Exercise details: Copy out, word for word, the passage of the CD review that opens with the words containing "Lamentations for Holy" and closes with "better option available.".

[START Page text]

Tag Archives: Secret Music

Sacred Hearts and Secret Music

SacredHearts 

Musica Secreta and Celestial Sirens

divine art dda 25077

reviewed by Neville Cohn

 

Missa Veni Sponsa Christi (Palestrina)

Lamentations for Holy Saturday (Book 3) (Palestrina)

Magnificat Sexti Toni (De Rore)

with motets by Palestrina and Rore and chants for The Feast of St Agnes

 

If you’ve come home after a terrible day at the office or, if you’ve spent hours in the kitchen getting the cake mix just right only to have it come from the oven a charred ruin, then don’t turn to Valium or take it out on the cat. There’s a much better option available.

 

It needs to be said at once, though, that the alternative offered could also be habit forming – but it’s an addiction that is entirely beneficial and can be thoroughly recommended. Toss the pills into the bin and give the cat his dinner – then put this CD on, sit back and let it work its soothing magic. An added bonus is that you don’t have to be musically literate – although that, of course, helps – to derive great listening pleasure from it.

 

Not the least of the many fine features of this recording are first rate liner notes which throw fascinating light on the lives and work of nuns in 16th and 17th century European convents where music, in inextricable association with prayer, was a constant companion in up to eight prayer services per 24 hours.

[END Page text]
[START Information provided]

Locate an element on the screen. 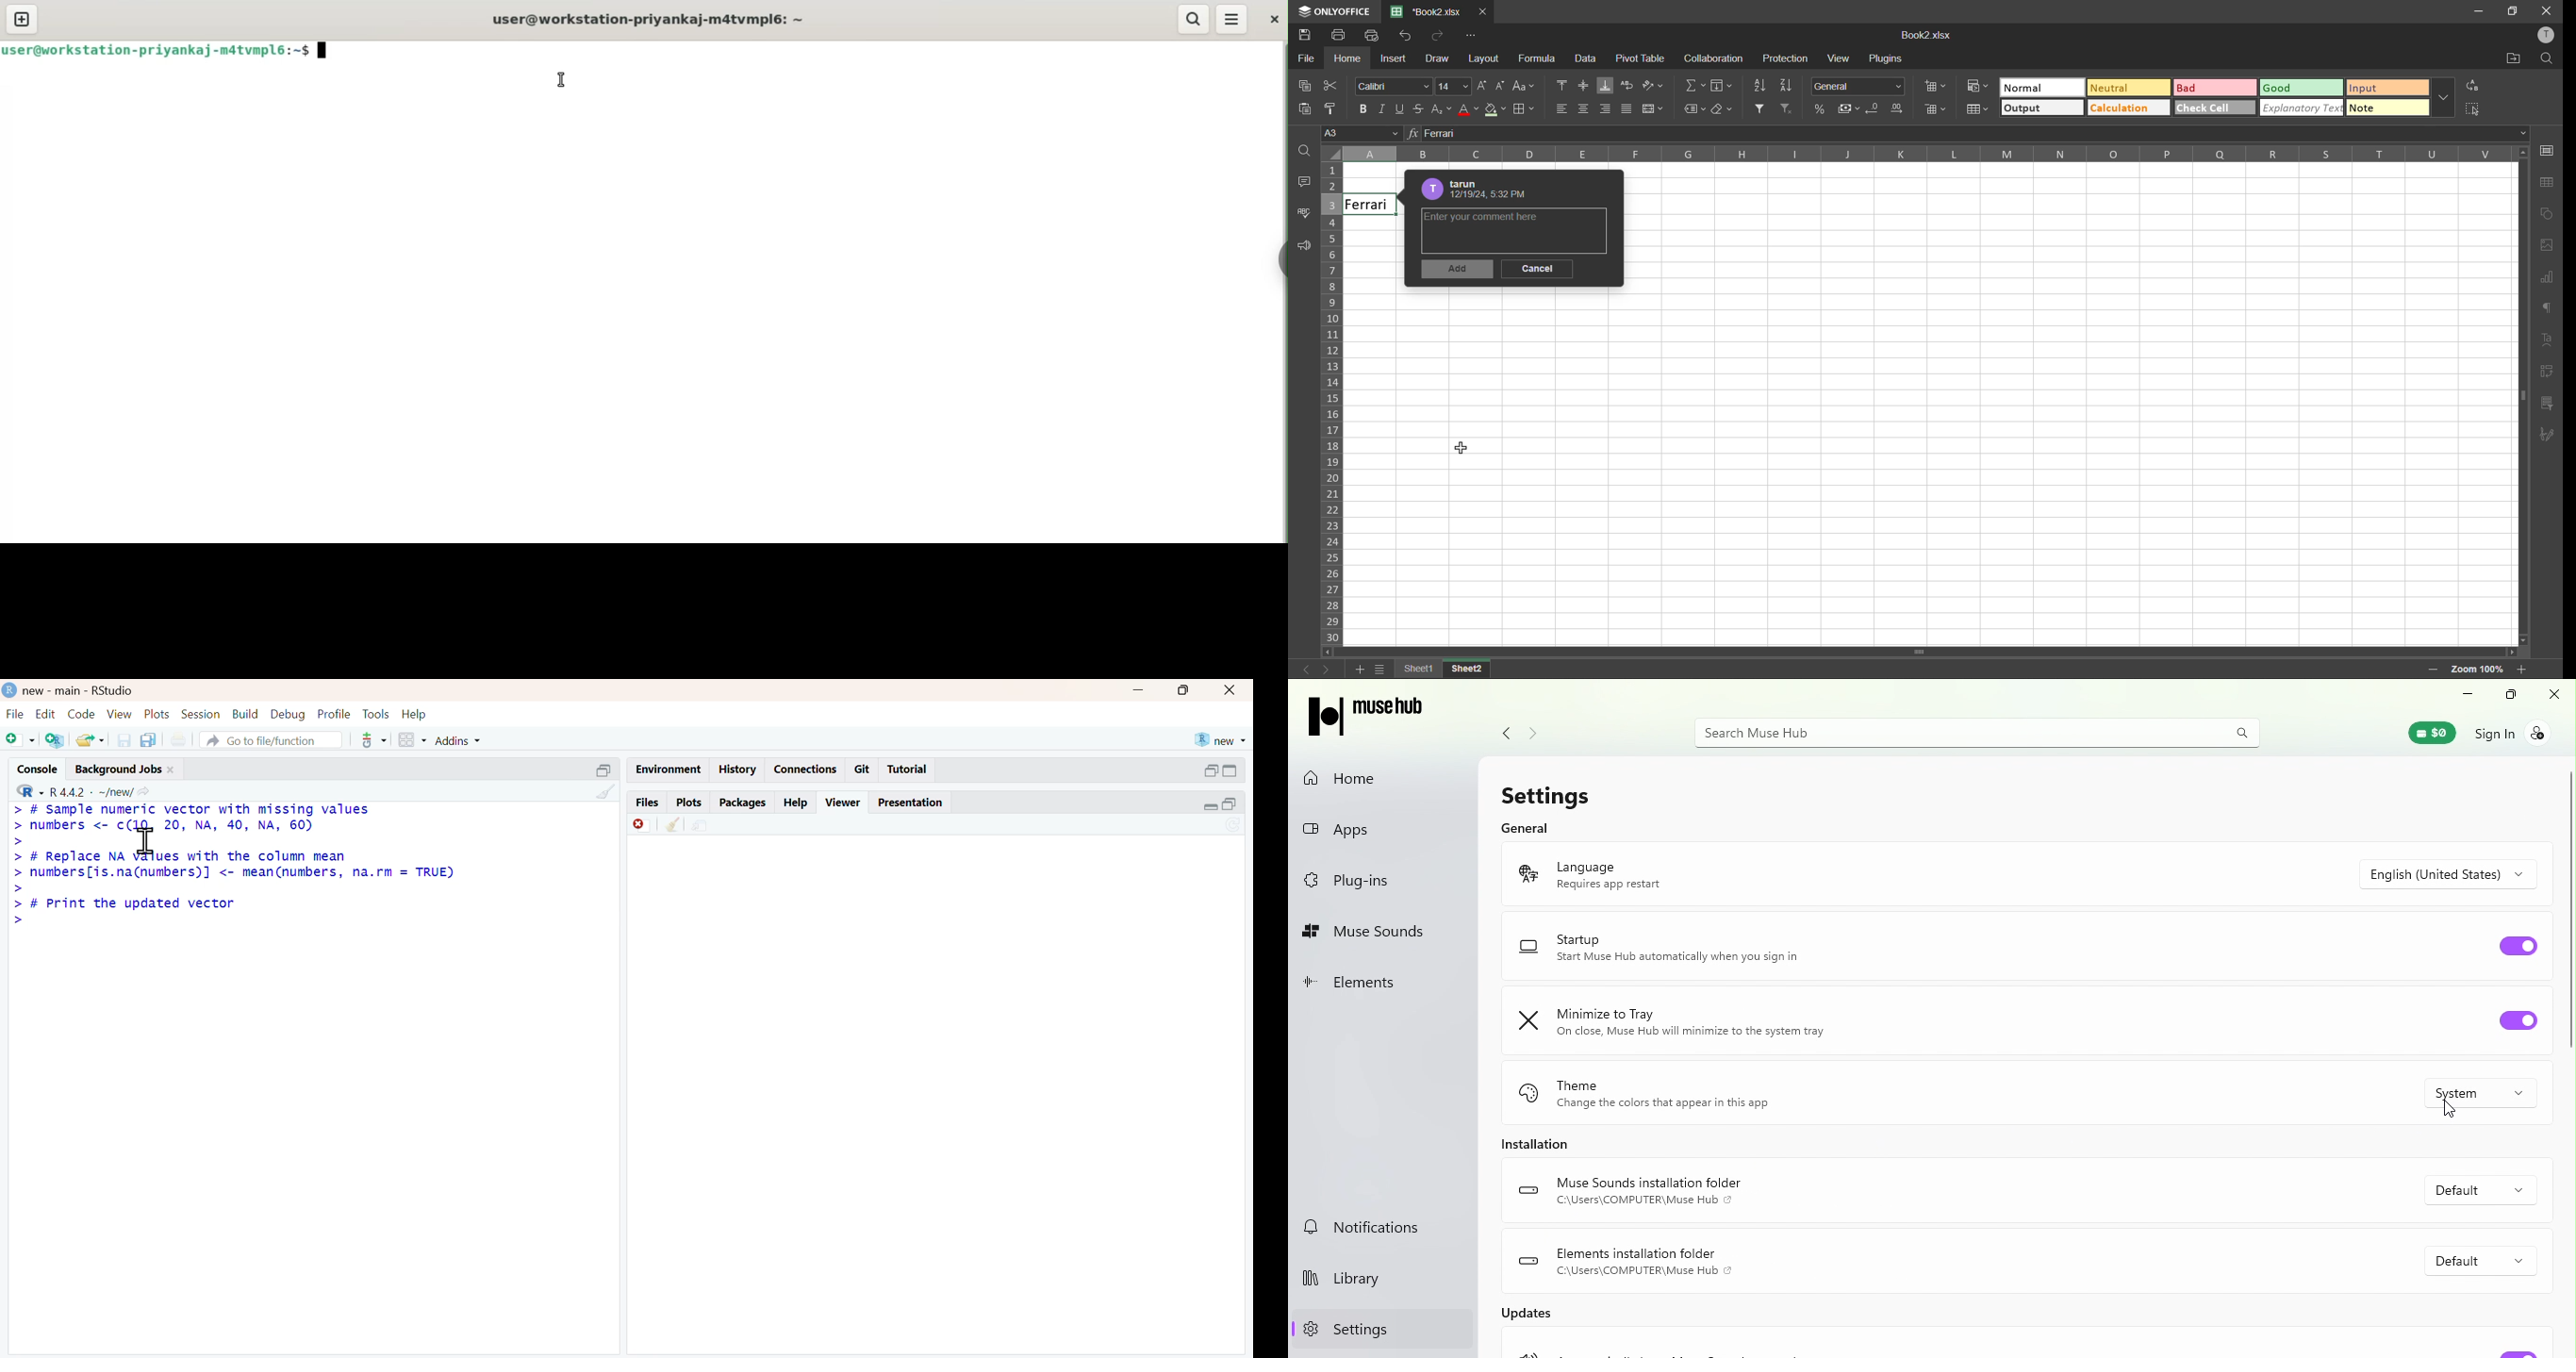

[END Information provided]

The output:
Lamentations for Holy Saturday (Book 3) (Palestrina)

Magnificat Sexti Toni (De Rore)

with motets by Palestrina and Rore and chants for The Feast of St Agnes

 

If you’ve come home after a terrible day at the office or, if you’ve spent hours in the kitchen getting the cake mix just right only to have it come from the oven a charred ruin, then don’t turn to Valium or take it out on the cat. There’s a much better option available.